Only when you read the old newspapers do you realise what a rich tapestry of life runs through the area.
A little snippet appeared in the June of 1837’s newspapers.
Over on Portland Mr Richard Lane owned and ran a quarry there.
One day, while the men were hard at work, a large block of stone was removed from its bed some 40 odd foot below the surface. To everyones amazement, it’s removal revealed a hidden and secret world, for beneath was the opening to a huge cavern. What was even more impressive, was what gems were found inside that cavern. Not jewels of the diamond variety, but bones, hundreds of bones. There were not only the normal sheep, bunnies,( see…didn’t say the r….t word), deer and bullock bones, but more exotic animals such as tigers and hyenas.
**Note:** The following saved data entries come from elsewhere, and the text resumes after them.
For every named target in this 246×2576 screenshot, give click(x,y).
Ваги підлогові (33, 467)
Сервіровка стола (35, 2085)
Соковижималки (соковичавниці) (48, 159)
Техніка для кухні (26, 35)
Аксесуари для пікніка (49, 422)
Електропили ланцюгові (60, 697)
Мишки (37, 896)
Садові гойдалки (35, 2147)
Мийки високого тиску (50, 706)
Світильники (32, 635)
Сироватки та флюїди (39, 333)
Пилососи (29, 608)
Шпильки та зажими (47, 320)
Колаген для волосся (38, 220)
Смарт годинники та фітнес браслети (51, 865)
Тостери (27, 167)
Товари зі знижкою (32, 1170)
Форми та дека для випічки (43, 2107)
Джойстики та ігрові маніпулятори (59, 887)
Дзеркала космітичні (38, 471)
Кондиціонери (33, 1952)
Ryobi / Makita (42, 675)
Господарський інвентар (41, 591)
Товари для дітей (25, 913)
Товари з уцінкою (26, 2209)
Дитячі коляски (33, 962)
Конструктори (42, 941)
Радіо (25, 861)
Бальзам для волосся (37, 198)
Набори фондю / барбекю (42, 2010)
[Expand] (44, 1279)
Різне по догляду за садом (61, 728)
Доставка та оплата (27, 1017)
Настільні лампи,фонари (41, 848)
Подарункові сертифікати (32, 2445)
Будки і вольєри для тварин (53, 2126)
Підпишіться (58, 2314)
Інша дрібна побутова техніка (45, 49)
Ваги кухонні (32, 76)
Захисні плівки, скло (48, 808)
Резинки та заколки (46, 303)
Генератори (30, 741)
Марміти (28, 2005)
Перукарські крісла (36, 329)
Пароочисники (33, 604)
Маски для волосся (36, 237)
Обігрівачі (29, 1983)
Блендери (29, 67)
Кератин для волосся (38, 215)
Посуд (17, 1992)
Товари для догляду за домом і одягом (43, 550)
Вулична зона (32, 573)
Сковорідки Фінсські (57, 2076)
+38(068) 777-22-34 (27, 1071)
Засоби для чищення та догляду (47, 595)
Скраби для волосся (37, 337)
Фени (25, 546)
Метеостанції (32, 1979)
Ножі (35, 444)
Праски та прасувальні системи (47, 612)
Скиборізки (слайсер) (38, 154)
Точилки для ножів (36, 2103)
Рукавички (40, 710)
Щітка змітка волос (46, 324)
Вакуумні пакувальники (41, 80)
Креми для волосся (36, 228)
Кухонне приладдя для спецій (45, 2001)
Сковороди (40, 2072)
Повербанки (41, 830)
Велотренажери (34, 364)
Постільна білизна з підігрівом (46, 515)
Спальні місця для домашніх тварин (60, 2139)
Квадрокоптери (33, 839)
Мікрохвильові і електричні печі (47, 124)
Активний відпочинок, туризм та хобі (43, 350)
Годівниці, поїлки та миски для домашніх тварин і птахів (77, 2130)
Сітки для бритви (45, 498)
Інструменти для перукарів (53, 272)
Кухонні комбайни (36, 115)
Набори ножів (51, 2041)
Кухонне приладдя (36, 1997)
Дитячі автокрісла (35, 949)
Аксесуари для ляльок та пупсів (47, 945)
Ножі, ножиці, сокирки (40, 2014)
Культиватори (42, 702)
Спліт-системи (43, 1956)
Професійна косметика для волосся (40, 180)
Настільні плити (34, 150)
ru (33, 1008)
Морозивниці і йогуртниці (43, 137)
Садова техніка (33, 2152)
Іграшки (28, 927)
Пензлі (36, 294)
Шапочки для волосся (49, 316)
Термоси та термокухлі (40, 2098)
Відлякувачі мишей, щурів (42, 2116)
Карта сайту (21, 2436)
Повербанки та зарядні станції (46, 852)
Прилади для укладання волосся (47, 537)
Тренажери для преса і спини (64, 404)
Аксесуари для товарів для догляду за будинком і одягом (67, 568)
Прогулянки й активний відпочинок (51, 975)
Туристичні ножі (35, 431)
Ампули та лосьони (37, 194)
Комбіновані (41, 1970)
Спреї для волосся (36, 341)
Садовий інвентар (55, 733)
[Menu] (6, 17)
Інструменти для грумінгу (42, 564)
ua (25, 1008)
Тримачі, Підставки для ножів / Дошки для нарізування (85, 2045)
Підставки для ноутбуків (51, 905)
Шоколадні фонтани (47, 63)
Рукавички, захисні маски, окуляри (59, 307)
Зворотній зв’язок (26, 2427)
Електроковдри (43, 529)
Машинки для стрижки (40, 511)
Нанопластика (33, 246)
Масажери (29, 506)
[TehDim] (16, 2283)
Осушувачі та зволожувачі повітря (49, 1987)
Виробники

These bones were apparently in an excellent state of preservation, some were even completely embedded in the stalegmites that dotted the floor of the cavern.
It was decided that they were “of great antiquity” many believing them to be from the Antediluvian period (the period before the Great Biblical Flood)
Some of the bones were gathered up and handed over to the Museum of the Weymouth Institution. No mention of what happened to all the remaining ones, presumably they made great little ‘holiday’ souvenirs for the wealthy visitors to the area, and a nice little earner for the quarrymen.
A further report later in the year states that great interest was taken in these remains by the general scientific community. . Large fossilised trees had been uncovered before on Portland, but these were the first such animal remains ever found on the Isle.
The museum itself in Weymouth was growing in fame and popularity due to it’s expanding collection of natural history and exhibits of the local geology and minerals.
In the October of that year, the Museum was visited by no less a celebrity than the Lord Bishop of Bath and Wells, such was the interest in these fossilised bones of ancient times.
I wonder what ever happened to them?